## To do
(1) Please return the stretch of the court ruling from "4. The plaintiff" through "in this ruling.", copied word for word.
(2) Take the court ruling further, continuing on from its last sentence.

## Excerpt
▶
Arthur Munyao & others v Rosemary Wangui Kimaku & others [2019] KEHC 5428 (KLR)
Full Case Text
REPUBLIC OF KENYA
IN THE HIGH COURT OF KENYA
AT NAIROBI
MILIMANI COMMERCIAL & TAX DIVISION
CIVIL CASE NO. 65 OF 2013
ARTHUR MUNYAO & OTHERS ...............................PLAINTIFFS
-VERSUS-
ROSEMARY WANGUI KIMAKU & OTHERS......DEFENDANTS
RULING
1. The 1st defendant Rosemary Wangui Kimaku, had an interlocutory judgment entered against her alongside her co-defendants on 26th April 2013. It was entered in default of defence. The 1st defendant applied for the setting aside of that jugment by her application dated 20th September 2016. This court by its ruling of 22nd January 2018 set aside that judgment on condition. The condition was for the 1st defendant to provide, within 30 days, USD 15,375. 00 to be deposited in a joint interest earning account operated by the advocates for the plaintiffs and the 1st defendant. Failure to so provide that amount, the order of setting aside the interlocutory judgment would be vacated.
2. The 1st defendant filed a notice of motion dated 13th February, 2018 which is the subject of this ruling. By that application the 1st defendant seeks the order:
“that this honourable court be pleased to stay the ruling of this honourable court passed on 22nd January 2018pending hearing and determination of the appeal”.
3. The only basis for seeking that order, which is apparent on the 1st defendant’s affidavit in support of that application, is that the 1st defendant was dissatisfied with the ruling of 22nd January 2018. That unless stay is granted the 1st defendant will suffer substantial loss because, if money is paid to the plaintiffs it will not be recoverable.
4. The plaintiff filed a replying affidavit which was done by Arthur Munyau Muuo the 1st plaintiff. That affidavit was not executed by the 1st plaintiff although strangely its commissioned by a commissioner of oaths. Since it was not executed by the deponent, it will not be considered in this ruling.
5. The prayer sought by the 1st defendant is not at all straight forward. I say so because the 1st defendant seeks to stay the order of the ruling of 22nd January 2018. That ruling ordered the 1st defendant to deposit money into a joint account of the advocates as a condition of setting aside the interlocutory judgment entered against the 1st defendnat. It will become obvious that there are two limbs of the orders from that ruling. The 1st limb is that interlocutory judgment against the 1st defendant was set aside. The 2nd limb is that the 1st defendant was to deposit USD 15,375. 00 within 30 days of 22nd January 2018 in a joint account of the advocates.
6. If the 1st defendant’s order seeking the stay of the ruling of 22nd January 2018 is granted, it will mean that the interlocutory judgment against the 1st defendant will remain in place. Is that what the 1st defendant sought? Am not sure. It does seem to me that staying the ruling of 22nd January 2018 will mean that the status prior to that ruling date will revert. That is the interlocutory judgment against the 1st defendant will be restored. When one considers it that way, it then becomes clear that it is futile to grant a stay of that order because in the absence of granting the stay, the interlocutory judgment against the 1st defendant will be restored.
◀
Data items:
▶
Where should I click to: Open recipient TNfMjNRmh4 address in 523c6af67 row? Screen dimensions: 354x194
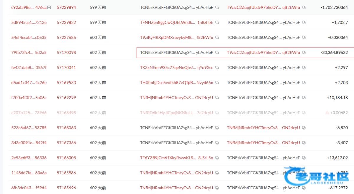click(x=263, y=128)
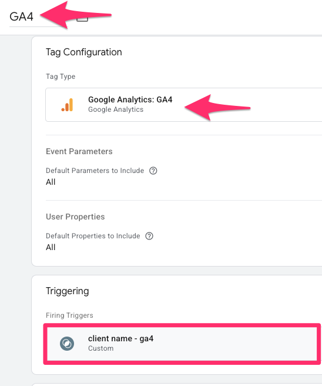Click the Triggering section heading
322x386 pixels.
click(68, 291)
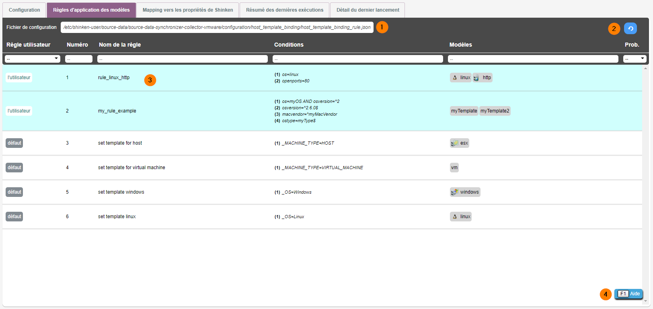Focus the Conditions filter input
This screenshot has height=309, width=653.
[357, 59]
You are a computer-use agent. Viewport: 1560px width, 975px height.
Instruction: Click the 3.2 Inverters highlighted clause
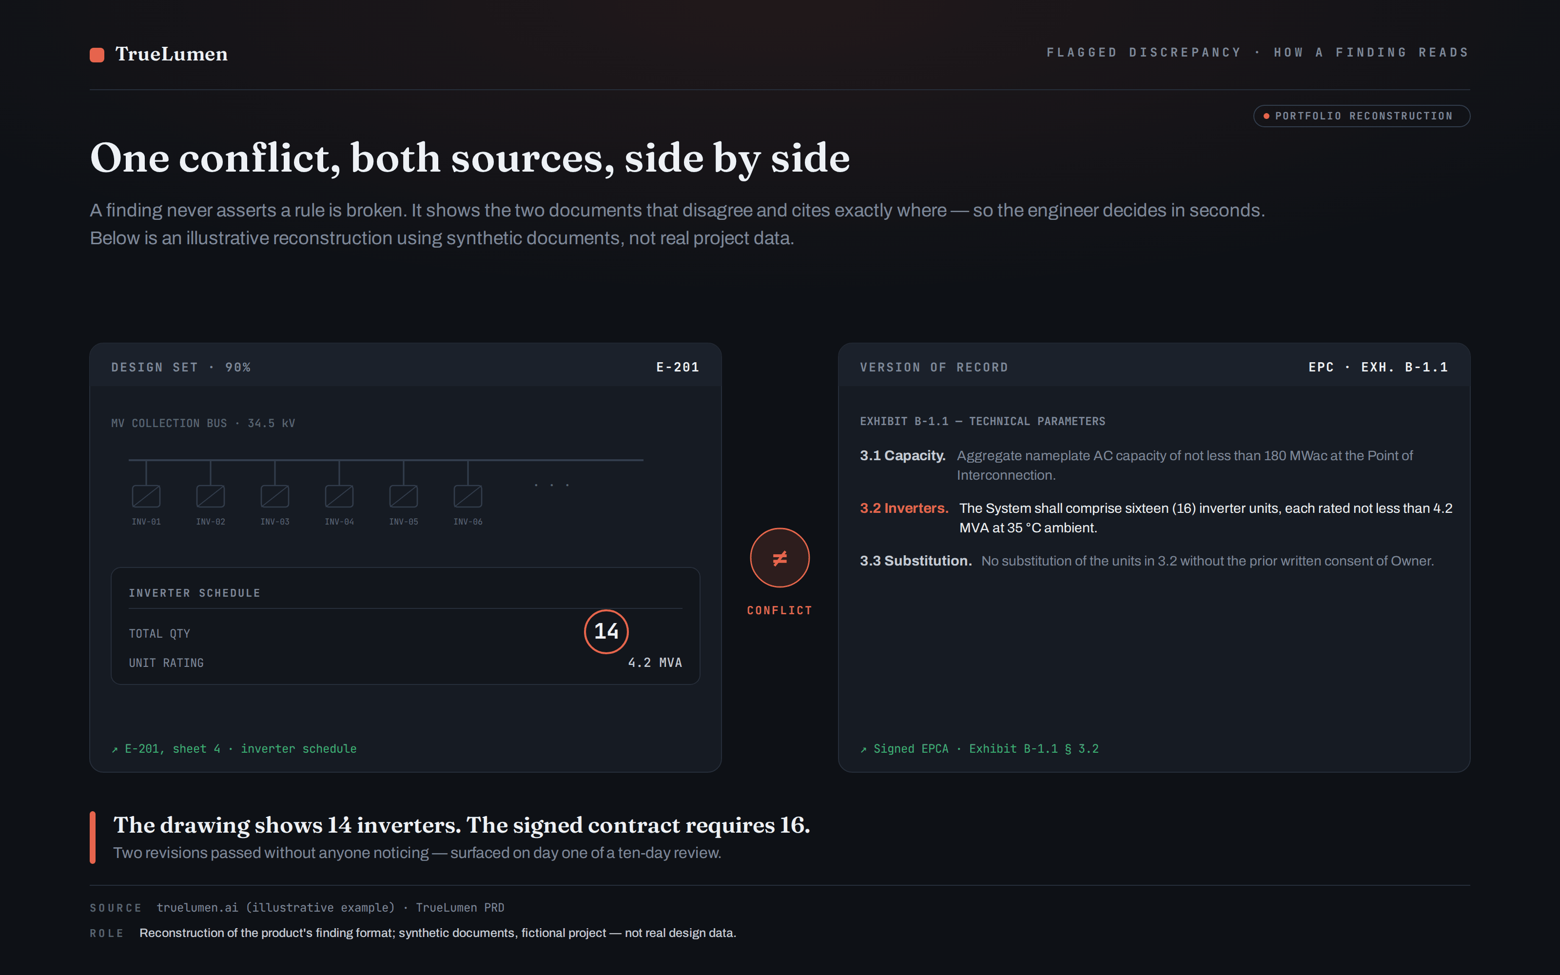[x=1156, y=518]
◀
## Answers to the exercises
(1)
4. The plaintiff filed a replying affidavit which was done by Arthur Munyau Muuo the 1st plaintiff. That affidavit was not executed by the 1st plaintiff although strangely its commissioned by a commissioner of oaths. Since it was not executed by the deponent, it will not be considered in this ruling.

(2)
7. The orders of the ruling although on the face of it, it looks as though the order is positive, it is indeed negative order. It is negative and therefore a stay cannot be granted. This has been the jurisprudence of the court in respect to stay orders. There are two cases cited in the case of Catherine Njeri Maranga vs Serah Chege & Anor [2017] eKLR which I will also cite here because of their relevance to this matter:
“In Western College of Arts and Applied Sciences v Oranga & Others (1976-80) 1 KLR,the Court of Appeal for East Africa stated in respect of stay of execution, stated as follows:
“But what is there to be executed under the judgment, the subject of the intended appeal? The High Court has merely dismissed the suit with costs. Any execution can only be in respect of costs. InWilson v Churchthe High Court had ordered the trustees of a church to make a payment out of that fund. In the instant case the High Court has not orderd any parties to do anything, or to refrain from doing anything, or to pay any sum. There is nothing arising out of the High Court Judgment for this Court, in and application for stay, it is so ordered”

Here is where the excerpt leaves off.